**What the exercise asks**: Collect each row below that contains the word "computer" and copy those rows in full.

**Data section**:
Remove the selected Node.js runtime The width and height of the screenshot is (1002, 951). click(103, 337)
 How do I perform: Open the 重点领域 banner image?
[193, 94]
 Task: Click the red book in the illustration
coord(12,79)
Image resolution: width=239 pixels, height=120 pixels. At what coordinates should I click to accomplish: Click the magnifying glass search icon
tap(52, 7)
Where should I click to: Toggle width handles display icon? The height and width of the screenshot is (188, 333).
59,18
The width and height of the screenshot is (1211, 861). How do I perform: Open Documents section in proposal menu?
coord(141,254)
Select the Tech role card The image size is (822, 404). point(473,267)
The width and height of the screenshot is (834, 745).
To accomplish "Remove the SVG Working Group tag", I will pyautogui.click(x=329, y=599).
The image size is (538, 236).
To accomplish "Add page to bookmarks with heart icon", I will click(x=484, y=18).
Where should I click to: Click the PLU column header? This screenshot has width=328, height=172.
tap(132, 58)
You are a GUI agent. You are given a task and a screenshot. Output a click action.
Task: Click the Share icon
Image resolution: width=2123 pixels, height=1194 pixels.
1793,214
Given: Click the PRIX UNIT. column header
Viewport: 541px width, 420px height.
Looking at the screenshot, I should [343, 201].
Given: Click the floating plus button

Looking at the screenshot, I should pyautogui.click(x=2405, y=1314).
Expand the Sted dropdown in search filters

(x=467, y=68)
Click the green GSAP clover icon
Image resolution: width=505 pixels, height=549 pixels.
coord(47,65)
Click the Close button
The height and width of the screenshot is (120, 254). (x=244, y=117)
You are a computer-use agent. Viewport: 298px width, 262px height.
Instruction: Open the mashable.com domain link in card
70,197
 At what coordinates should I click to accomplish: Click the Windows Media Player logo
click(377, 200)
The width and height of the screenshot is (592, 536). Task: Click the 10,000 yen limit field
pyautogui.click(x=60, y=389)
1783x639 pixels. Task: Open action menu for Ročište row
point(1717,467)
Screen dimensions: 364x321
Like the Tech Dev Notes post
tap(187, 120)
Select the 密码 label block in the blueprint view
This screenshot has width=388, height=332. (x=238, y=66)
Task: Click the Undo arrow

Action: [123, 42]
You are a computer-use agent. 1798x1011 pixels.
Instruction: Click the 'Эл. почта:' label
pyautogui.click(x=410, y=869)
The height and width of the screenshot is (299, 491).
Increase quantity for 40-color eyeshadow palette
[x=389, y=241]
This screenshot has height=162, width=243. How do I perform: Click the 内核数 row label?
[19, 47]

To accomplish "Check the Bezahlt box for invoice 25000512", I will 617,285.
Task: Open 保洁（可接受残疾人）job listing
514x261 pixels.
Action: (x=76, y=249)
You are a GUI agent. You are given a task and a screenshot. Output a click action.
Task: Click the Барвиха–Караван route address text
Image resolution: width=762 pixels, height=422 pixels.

**Exercise output**:
You are a computer-use agent. Viewport: 298px width, 262px height.
You are a computer-use agent. 1798x1011 pixels.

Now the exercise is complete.